Ashley Goodmund of Marshall, Minnesota knows all about the problem. At Lake Superior College in Duluth, where I stopped on Wednesday to talk to students about the economy, she’s sitting at #74 on the list to get into the school’s dental hygienist program. Only 20 will get in and she won’t know until December whether she’ll make the cut. Something’s got to happen to 54 other hygienist wannabees.
“My friend just got accepted for this fall. She’s been waiting for three years.”
She originally started on a graphic design career at the University of Minnesota Duluth, but saw the quality of competition from other students and decided her future is in teeth.
“I love teeth,” she said.
Her logic makes sense. “With graphic design, anyone can do that. People can take their own photos and wedding pictures,” she said. But not everyone can clean people’s teeth and “people are always going to have teeth.”
When she gets out of school — if she gets into the hygienist program in the first place — she says she’s “99 percent sure” she’s going to move to Arizona, home of many old people with questionable choppers.

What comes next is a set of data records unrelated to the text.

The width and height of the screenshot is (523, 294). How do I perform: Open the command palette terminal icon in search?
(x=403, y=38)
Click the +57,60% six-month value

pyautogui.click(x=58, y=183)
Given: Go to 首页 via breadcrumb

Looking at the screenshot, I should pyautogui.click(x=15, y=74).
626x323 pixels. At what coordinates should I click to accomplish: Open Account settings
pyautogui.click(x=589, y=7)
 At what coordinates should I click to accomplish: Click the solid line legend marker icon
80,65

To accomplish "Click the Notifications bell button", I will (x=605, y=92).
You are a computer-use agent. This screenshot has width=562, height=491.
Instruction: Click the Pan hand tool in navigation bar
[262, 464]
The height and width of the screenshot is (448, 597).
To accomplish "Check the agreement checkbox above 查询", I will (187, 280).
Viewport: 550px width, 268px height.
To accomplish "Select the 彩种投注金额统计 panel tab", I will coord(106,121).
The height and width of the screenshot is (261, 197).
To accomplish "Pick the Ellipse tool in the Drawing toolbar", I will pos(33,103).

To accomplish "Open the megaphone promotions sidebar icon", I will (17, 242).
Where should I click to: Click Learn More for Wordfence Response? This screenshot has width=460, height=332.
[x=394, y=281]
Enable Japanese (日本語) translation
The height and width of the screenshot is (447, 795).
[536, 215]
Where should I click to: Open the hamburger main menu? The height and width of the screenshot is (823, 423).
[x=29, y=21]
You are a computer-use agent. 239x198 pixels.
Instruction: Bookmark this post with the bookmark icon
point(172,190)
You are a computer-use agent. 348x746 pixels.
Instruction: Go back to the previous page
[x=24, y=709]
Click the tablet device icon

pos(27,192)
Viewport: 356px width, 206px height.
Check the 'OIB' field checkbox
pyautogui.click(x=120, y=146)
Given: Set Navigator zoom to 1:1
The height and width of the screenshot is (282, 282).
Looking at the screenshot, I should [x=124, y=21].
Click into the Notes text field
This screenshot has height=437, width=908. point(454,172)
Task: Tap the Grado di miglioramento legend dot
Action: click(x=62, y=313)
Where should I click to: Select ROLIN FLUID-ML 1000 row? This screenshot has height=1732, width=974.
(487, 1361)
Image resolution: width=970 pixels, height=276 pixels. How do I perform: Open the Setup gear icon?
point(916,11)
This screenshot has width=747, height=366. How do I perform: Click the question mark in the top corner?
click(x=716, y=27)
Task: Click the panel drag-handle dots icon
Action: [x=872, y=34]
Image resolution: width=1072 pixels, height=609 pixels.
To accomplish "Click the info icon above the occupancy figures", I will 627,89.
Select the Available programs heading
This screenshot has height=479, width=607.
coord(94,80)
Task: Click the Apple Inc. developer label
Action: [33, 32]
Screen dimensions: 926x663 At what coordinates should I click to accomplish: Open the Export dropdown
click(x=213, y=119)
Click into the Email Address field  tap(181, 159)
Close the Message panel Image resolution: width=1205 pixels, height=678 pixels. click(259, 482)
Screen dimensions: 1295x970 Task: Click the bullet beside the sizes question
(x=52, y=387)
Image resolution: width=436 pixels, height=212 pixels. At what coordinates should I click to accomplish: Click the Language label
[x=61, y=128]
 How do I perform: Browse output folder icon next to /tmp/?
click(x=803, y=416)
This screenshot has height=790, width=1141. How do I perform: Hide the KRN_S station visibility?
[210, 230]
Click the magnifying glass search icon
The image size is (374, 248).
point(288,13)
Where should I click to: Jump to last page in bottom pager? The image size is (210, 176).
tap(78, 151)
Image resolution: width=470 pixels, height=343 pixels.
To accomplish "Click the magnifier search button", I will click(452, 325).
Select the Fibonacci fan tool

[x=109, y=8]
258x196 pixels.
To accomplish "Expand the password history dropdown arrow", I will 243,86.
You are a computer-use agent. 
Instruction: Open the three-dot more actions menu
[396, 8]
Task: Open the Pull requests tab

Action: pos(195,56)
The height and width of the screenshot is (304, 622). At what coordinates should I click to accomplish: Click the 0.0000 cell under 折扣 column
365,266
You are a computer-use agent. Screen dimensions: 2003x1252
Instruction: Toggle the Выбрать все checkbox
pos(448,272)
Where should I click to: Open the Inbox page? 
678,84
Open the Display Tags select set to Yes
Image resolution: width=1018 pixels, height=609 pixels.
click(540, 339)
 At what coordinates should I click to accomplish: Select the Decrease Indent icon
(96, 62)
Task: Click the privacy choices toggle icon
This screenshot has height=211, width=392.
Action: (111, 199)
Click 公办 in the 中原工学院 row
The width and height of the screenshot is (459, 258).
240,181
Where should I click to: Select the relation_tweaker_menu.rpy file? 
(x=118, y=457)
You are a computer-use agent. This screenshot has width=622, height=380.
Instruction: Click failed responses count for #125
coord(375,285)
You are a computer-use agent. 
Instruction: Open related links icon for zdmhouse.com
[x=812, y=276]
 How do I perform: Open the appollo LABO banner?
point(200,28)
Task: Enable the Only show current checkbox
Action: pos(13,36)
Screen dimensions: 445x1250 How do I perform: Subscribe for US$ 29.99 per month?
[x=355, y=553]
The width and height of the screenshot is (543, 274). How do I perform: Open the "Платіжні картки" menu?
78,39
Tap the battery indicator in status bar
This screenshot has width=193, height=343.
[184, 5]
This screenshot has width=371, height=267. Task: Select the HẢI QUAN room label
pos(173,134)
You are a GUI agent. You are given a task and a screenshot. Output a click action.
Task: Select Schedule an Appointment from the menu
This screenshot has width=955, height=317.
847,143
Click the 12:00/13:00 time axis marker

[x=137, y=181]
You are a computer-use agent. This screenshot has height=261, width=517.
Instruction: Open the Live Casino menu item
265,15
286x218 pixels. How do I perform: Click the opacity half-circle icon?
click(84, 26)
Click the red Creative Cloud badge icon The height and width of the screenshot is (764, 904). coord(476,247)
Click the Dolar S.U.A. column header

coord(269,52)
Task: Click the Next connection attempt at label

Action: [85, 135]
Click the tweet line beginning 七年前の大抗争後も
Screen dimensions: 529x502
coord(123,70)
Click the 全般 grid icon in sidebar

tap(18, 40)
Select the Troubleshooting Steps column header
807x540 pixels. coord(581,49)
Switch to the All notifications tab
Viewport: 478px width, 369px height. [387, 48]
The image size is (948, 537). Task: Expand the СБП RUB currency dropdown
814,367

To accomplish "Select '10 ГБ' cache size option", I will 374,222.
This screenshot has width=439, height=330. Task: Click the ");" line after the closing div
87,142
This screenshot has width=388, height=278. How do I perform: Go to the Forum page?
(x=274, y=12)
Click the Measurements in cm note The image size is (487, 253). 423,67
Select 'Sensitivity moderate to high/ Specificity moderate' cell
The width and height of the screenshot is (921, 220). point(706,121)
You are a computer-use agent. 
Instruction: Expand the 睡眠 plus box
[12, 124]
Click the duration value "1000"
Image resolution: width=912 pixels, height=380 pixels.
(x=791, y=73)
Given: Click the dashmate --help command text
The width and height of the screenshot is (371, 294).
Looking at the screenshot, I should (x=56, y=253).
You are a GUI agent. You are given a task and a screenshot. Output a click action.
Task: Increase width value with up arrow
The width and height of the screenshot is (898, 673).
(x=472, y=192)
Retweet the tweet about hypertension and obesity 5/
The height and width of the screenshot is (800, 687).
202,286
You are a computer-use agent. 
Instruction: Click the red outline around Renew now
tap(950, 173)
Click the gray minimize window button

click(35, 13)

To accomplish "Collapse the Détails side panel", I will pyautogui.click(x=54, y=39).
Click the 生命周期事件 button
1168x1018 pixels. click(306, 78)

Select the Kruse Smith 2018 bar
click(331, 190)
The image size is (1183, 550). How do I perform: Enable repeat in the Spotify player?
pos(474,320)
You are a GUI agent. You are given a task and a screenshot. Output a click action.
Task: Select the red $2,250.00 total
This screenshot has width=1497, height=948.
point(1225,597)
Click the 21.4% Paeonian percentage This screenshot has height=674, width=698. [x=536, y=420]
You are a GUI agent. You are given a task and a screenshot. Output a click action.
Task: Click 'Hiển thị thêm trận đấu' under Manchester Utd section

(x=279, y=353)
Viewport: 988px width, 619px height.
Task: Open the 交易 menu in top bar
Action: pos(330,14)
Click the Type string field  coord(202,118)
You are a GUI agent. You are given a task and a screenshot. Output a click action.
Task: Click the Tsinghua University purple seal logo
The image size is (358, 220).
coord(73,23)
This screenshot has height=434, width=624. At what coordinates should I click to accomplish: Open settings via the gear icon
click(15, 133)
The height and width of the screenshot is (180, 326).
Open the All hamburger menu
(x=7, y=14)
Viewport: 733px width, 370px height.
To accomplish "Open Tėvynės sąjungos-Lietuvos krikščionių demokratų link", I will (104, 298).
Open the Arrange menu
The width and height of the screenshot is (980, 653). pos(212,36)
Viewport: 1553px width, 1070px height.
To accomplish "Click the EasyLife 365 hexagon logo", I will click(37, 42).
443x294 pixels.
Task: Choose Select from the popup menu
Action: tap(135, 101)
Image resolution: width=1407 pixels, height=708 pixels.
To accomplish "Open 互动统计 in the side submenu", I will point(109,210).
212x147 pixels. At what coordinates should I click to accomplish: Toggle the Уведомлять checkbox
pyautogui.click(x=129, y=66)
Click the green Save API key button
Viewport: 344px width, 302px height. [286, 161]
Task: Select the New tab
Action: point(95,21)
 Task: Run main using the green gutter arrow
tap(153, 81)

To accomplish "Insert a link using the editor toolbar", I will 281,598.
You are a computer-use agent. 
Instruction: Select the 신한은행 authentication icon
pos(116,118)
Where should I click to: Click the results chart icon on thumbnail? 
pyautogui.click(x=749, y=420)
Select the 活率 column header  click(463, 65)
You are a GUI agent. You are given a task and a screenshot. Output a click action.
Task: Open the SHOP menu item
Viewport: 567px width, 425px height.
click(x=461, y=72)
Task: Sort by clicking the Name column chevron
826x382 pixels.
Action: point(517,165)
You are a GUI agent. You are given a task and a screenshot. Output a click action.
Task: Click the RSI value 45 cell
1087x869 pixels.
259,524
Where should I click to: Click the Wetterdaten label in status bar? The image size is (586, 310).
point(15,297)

There, she can work and pay off her student loans, which are helping to cover whatever help from her parents can’t. Like many people I’ve met during the News Cut on Campus Tour, Ashley’s in the middle. “I’m not, like, super rich and I’m not, like, super poor,” she said, explaining why out of the “eight million” grants and scholarships she applied for, she got none. She used $27,000 in loans to attend UMD, and another $3,000 for Lake Superior College, “and I’m nowhere near done,” she says.
“I try to take out the minimum amount of loans that I can. I work 24/7 so I don’t have to worry about extra loans,” she said. She’s currently balancing three jobs and coursework.
While she’s waiting to hit the dental hygienist lottery, she’s taking courses that will allow her to obtain a higher degree, leaving her the option of becoming a dentist.